##### Provided data

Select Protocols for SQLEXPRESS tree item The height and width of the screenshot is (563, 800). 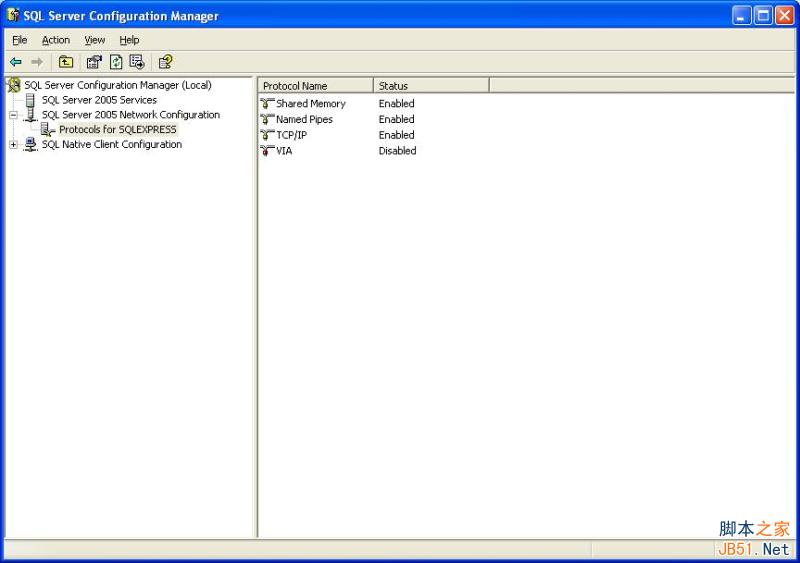tap(117, 130)
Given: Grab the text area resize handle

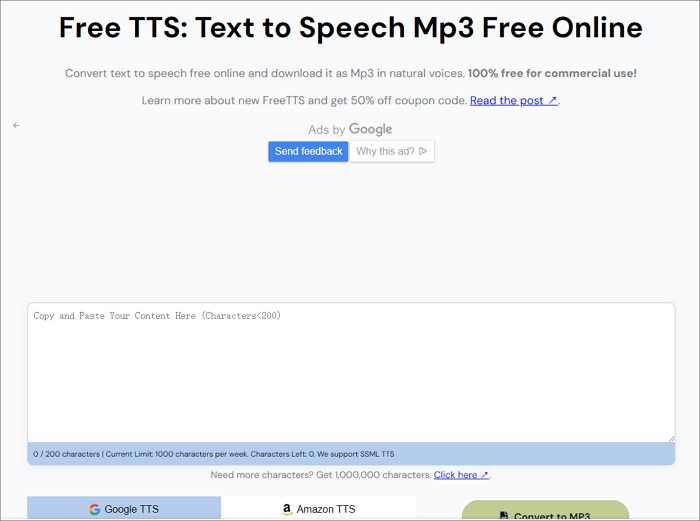Looking at the screenshot, I should 670,438.
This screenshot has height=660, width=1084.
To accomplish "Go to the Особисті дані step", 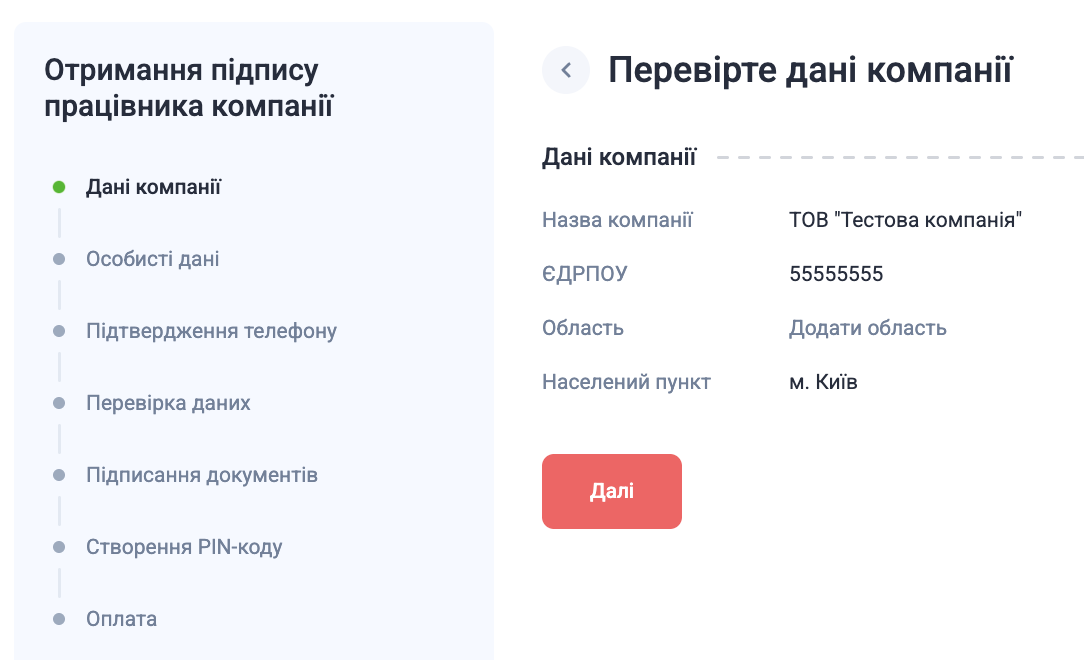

##########

The exercise:
Could you convert the rows into a JSON list of strings, one per line, starting at the line that contains "Given: Grab the text area resize handle" and stopping at the end of the rows? Skip blank lines and leave the pictures out.

The solution:
[
  "Given: Grab the text area resize handle",
  "Looking at the screenshot, I should 670,438.",
  "This screenshot has height=660, width=1084.",
  "To accomplish \"Go to the Особисті дані step\", "
]